La mano de Renato, fina y firme, ha caído sujetando el delgado brazo... Sus labios se aprietan hasta ser sólo una línea roja sobre el rostro extraordinariamente pálido, en las pupilas verde-azules hay una chispa penetrante que al investigar parece que adivinan.

—Te he mandado llamar para que hables, Yanina. ¡Por la primera vez estoy dispuesto a escuchar lo que nunca te quise oír! Di cuanto sepas de ella... dilo, pero dilo sin ninguna vacilación, sin una sombra, sin una duda, sin una mentira. No calumnies a la que ya ha pagado con su vida sus posibles crímenes, porque es la tuya la que ahora está en juego. ¡Habla, Yanina, habla! ¡Dijiste que a ella se lo perdonaba todo... todo... todo...! ¿Qué es lo que tengo que perdonarle?

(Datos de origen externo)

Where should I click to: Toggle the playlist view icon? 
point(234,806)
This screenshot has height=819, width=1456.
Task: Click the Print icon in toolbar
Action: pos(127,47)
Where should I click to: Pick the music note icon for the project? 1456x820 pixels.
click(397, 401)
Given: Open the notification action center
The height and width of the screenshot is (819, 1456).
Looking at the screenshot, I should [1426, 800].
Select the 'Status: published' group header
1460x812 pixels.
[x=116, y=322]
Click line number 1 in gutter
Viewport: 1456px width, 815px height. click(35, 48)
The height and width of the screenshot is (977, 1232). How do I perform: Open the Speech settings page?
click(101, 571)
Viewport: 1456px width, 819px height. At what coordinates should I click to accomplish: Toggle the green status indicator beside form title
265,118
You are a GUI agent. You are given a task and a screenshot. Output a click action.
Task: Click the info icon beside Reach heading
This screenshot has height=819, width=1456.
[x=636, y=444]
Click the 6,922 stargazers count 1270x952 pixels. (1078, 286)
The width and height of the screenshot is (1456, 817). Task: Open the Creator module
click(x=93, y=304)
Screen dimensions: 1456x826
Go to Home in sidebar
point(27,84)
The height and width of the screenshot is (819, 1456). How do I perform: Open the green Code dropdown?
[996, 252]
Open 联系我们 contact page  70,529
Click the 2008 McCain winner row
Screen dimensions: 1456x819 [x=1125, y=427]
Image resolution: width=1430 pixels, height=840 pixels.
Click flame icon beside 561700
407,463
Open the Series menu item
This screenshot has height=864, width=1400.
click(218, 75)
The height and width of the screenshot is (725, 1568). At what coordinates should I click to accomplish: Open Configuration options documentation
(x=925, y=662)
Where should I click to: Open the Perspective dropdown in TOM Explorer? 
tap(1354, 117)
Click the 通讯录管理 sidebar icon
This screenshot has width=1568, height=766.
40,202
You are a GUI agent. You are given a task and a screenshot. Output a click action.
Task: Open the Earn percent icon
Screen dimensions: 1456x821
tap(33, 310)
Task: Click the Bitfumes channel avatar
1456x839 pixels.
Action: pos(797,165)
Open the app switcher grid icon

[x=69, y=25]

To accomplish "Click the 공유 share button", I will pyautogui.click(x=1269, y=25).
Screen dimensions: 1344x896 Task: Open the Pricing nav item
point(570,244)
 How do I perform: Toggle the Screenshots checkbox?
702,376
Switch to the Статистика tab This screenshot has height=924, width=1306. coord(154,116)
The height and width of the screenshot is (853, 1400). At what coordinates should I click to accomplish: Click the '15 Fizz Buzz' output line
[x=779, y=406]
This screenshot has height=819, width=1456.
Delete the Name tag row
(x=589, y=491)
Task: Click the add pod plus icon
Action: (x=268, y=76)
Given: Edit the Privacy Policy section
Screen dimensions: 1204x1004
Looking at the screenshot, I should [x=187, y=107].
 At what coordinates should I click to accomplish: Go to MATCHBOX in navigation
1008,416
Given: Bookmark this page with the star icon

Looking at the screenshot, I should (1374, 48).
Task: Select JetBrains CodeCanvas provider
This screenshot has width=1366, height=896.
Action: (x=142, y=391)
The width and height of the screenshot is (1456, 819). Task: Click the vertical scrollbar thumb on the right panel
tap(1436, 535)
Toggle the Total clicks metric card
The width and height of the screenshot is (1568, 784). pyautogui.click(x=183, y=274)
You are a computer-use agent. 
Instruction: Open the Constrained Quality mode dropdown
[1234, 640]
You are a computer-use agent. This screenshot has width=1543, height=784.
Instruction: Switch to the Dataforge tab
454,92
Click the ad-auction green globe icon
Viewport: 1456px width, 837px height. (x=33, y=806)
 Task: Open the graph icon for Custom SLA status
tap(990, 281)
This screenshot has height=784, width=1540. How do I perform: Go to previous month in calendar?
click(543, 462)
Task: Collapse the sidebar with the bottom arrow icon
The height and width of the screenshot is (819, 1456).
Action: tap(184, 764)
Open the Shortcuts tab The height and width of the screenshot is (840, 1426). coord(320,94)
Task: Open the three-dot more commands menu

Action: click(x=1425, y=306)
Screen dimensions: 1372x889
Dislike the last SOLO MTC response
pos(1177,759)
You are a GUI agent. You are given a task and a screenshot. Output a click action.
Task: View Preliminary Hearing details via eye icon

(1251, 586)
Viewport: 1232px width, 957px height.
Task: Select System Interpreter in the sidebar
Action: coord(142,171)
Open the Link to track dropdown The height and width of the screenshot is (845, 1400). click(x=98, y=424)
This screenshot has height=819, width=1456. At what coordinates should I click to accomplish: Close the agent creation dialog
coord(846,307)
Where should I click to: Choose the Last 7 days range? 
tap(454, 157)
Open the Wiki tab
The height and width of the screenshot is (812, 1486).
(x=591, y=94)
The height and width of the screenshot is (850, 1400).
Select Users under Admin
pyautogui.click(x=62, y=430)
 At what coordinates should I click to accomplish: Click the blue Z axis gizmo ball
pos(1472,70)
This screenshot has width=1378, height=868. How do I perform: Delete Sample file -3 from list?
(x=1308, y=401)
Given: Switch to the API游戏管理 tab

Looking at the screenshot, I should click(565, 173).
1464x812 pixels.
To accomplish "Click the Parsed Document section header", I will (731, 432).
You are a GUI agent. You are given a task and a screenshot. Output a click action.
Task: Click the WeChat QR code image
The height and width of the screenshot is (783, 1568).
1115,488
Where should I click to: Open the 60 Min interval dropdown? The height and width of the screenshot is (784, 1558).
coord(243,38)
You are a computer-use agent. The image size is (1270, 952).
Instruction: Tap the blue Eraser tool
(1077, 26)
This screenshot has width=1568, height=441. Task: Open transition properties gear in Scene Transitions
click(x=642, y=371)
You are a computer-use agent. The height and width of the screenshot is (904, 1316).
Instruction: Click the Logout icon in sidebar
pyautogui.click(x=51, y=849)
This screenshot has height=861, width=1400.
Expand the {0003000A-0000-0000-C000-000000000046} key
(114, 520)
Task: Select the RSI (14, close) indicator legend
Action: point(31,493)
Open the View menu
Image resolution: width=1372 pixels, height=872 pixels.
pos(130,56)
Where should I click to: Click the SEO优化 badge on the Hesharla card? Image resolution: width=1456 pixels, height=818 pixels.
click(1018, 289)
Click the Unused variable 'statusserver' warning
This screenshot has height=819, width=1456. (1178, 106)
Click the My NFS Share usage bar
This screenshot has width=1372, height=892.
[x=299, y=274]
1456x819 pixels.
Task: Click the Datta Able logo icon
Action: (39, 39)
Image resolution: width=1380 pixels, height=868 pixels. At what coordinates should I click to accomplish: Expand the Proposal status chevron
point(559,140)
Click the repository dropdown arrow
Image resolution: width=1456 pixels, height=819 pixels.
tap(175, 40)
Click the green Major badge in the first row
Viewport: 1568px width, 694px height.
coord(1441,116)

¿Por qué tiembla Yanina? ¿Por qué, bajo la presión de aquellos dedos duros y finos, se estremece su carne como bajo un tormento inefable? ¡Cuánto ha anhelado estar así, cerca de él, muy cerca, bajo el fuego de aquellas pupilas! ¡Cuántas veces se ha mordido los labios hasta hacerlos sangrar, para no gritarle a Renato D'Autremont cuanto sabe de Aimée, cuanto han visto sus ojos, cuanto han escuchado sus oídos! Pero ahora tiembla hasta doblársele las rodillas, y la voz, en su garganta, es un susurro al decir:

—Pero... ella está muerta, señor... Yo no debo decir...

—¡Te estoy ordenando que hables, Yanina! —se enfurece Renato.

—Ahora no puedo, señor —protesta Yanina con voz trémula—. Ahora, ella está ahí, sobre la colcha de raso de su cama de novia... Rígida, fría... Su cuerpo, al caer, fue desgarrándose en las rocas... Su hermoso cuerpo blanco...

—Sí... Sí... —se exaspera Renato—. Ya sé que está ahí... Ya sé que mirarla da horror... Pero, ¿no comprendes que, por lo mismo, necesito saber? ¿No comprendes que pienso que bien puedo ser yo quien la hice morir? ¿No lo has visto? ¿No lo has oído? Las medias palabras, las miradas recelosas... ¿No has visto que el padre Vivier me esquiva, que mi propia madre evita mirarme, que hasta mis criados se alejan de mí? ¡Fue por culpa mía...! Ahora todos lo dicen en voz baja; pronto, tal vez lo griten y tendré que oírlo. Pero quiero que, al menos en mi conciencia, no resuene ese grito... Quiero saber que fue mala, que fue traidora, que fue desleal...

—¡Lo fue, señor, lo fue!

—¿Estás segura? ¿Lo sabes bien? —persiste Renato, acorralando a la mestiza con sus preguntas—. ¿Por qué no me lo dices? ¿Qué es lo que, según tú, todos murmuran? ¿Qué es lo que saben todos, menos yo mismo?